--- Exercise goal ---
Starting at the line with "271x202 pixels. How" and stopping at the final line, retype the data below exactly; do not carry over any pictures.

--- Exercise material ---
===============
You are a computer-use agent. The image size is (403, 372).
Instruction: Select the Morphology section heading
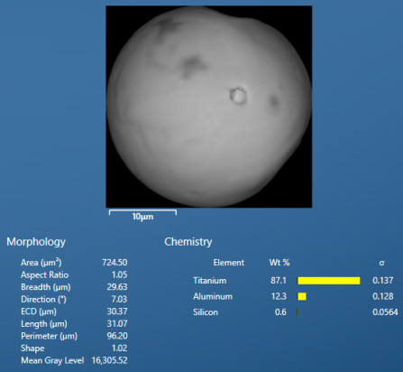pos(36,242)
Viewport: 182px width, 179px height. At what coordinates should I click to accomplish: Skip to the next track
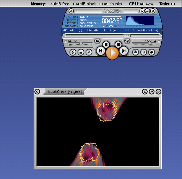point(124,51)
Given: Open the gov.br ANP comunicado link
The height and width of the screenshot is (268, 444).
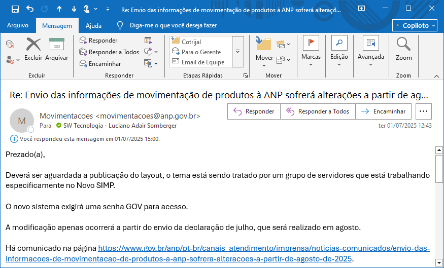Looking at the screenshot, I should tap(263, 248).
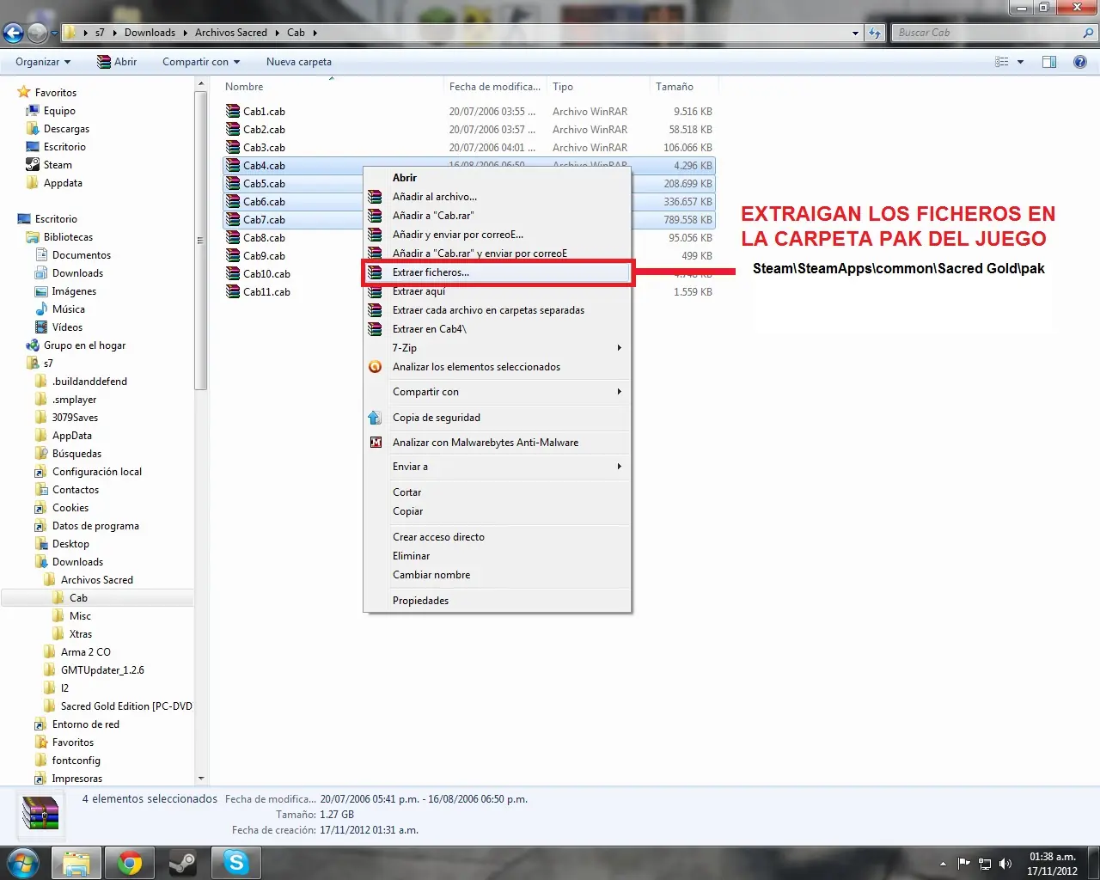
Task: Select Propiedades in the context menu
Action: 420,601
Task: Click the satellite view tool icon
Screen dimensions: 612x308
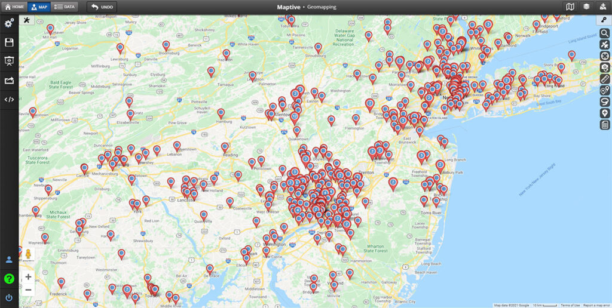Action: (x=605, y=45)
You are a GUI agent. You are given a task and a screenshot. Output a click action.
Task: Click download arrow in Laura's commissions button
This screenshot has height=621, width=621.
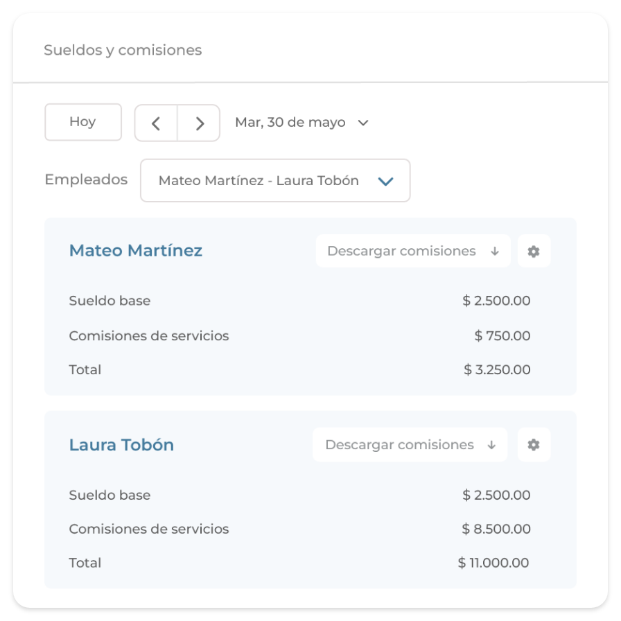pyautogui.click(x=491, y=445)
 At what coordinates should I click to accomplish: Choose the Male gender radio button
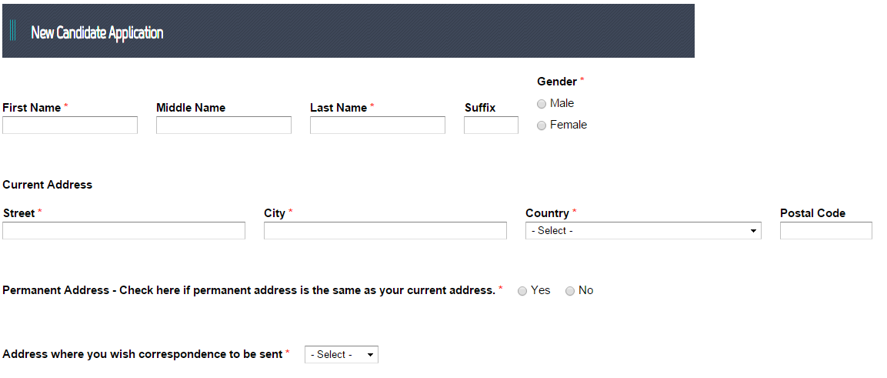pos(542,104)
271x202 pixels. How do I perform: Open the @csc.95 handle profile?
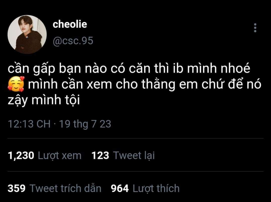73,41
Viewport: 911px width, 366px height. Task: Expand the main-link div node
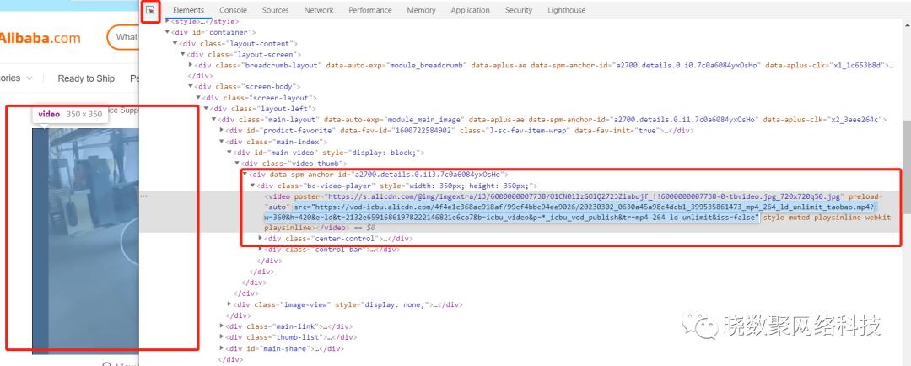tap(223, 326)
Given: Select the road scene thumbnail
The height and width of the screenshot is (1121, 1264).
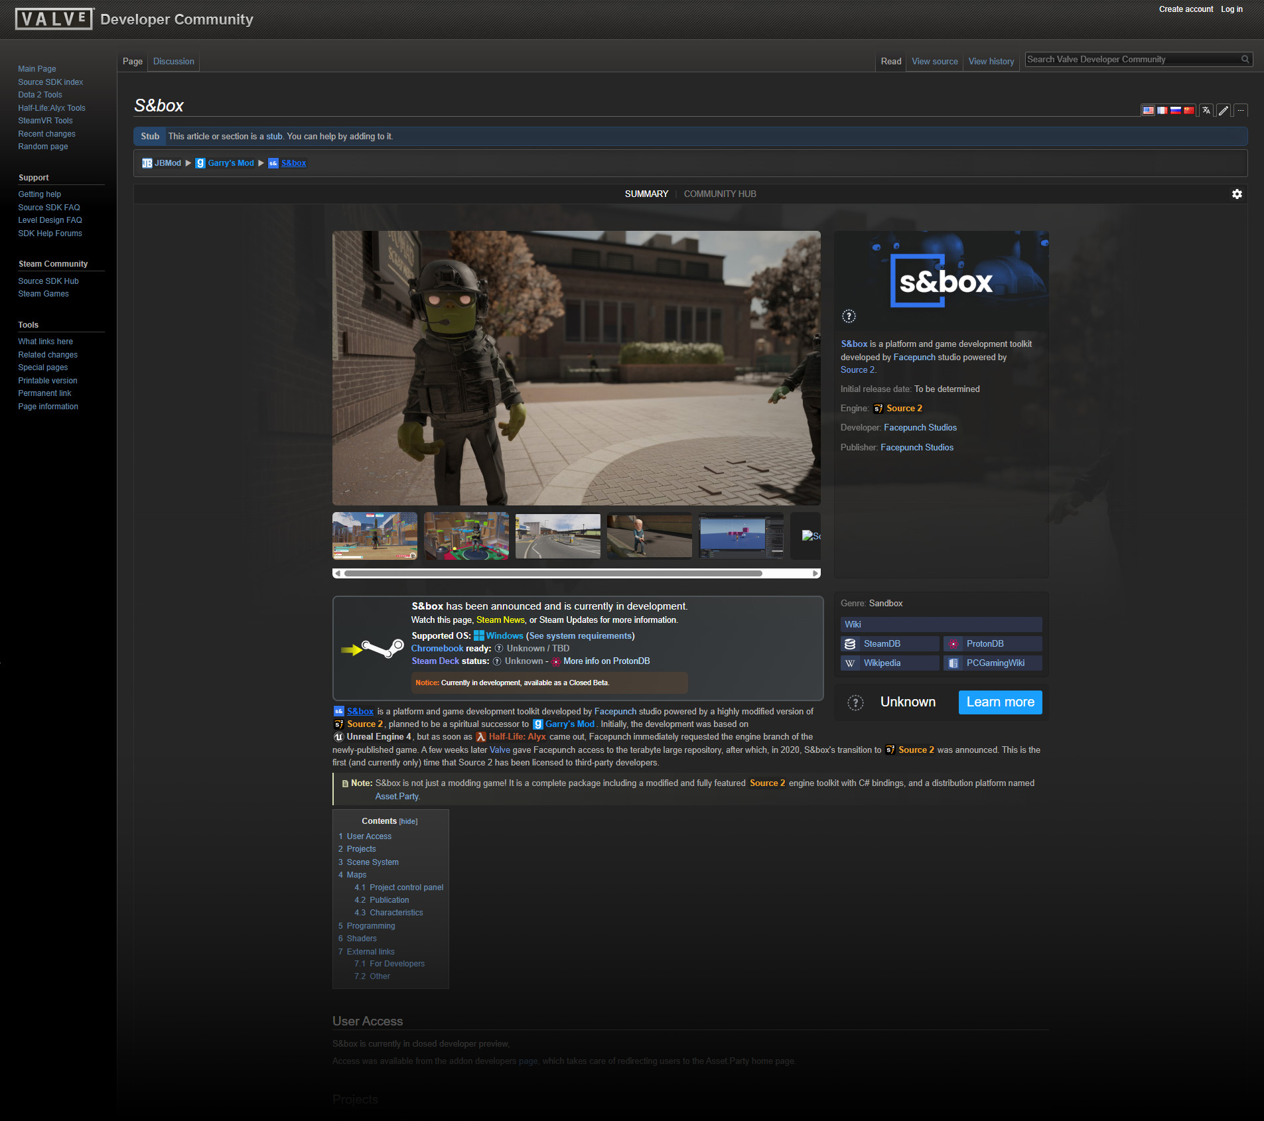Looking at the screenshot, I should point(557,536).
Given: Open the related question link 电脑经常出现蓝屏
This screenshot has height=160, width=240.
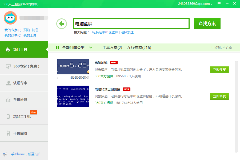Looking at the screenshot, I should pyautogui.click(x=105, y=32).
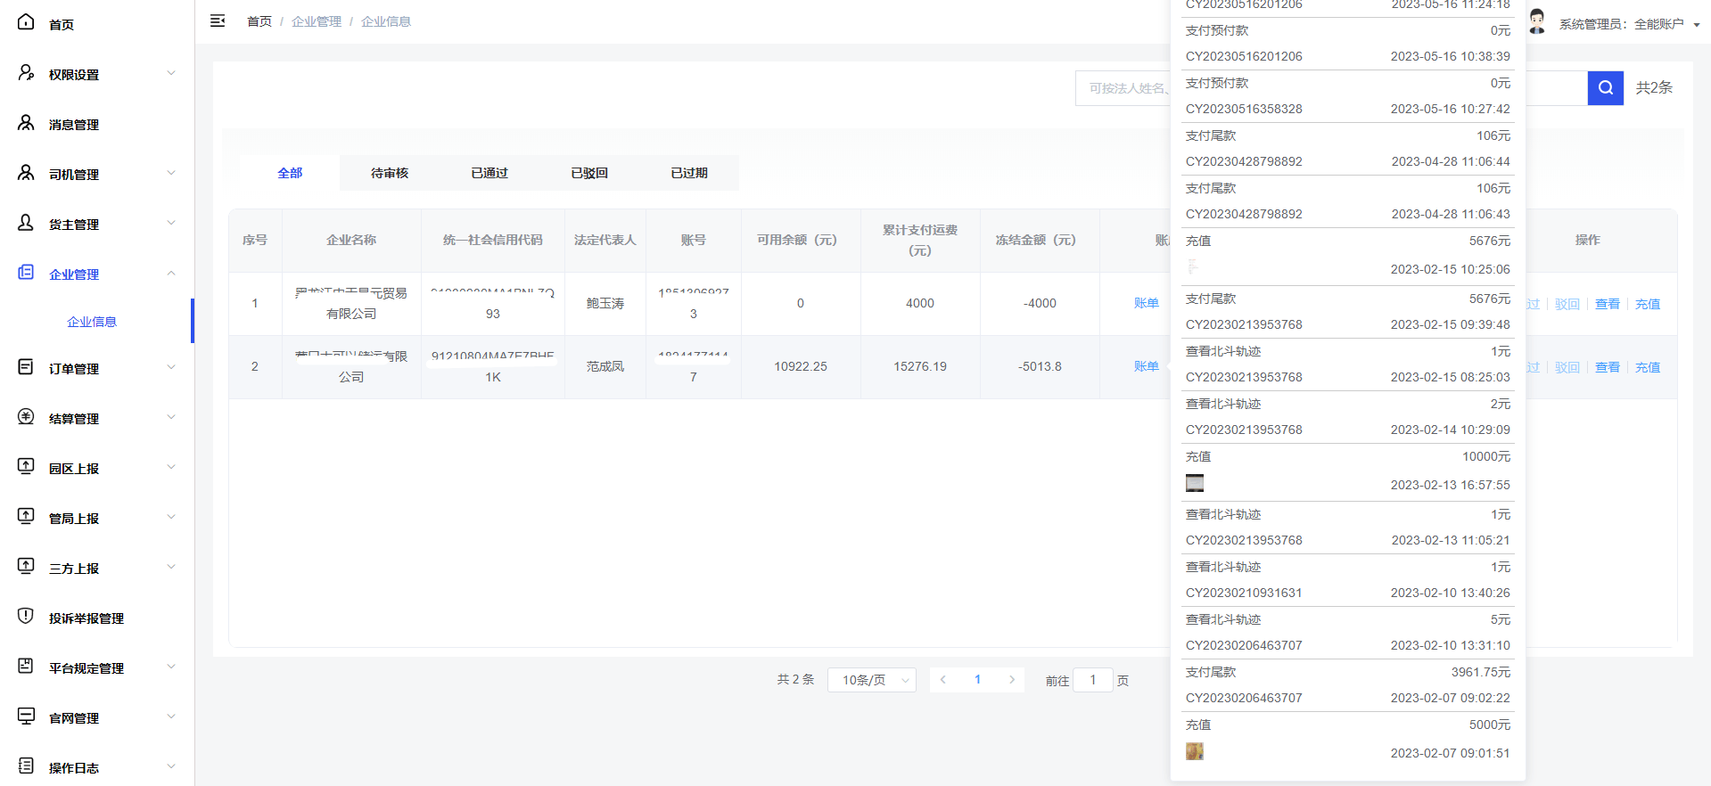Open the 10条/页 page size dropdown
The image size is (1711, 786).
(871, 680)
===============
--- Response to the task ---
271x202 pixels. How do I perform: Open the @csc.95 handle profile?
73,41
Viewport: 911px width, 366px height. Task: Expand the main-link div node
tap(223, 326)
Given: Select the road scene thumbnail
The height and width of the screenshot is (1121, 1264).
Looking at the screenshot, I should point(557,536).
Given: Open the related question link 电脑经常出现蓝屏
This screenshot has height=160, width=240.
Looking at the screenshot, I should pyautogui.click(x=105, y=32).
Open the 10条/页 page size dropdown
The image size is (1711, 786).
(871, 680)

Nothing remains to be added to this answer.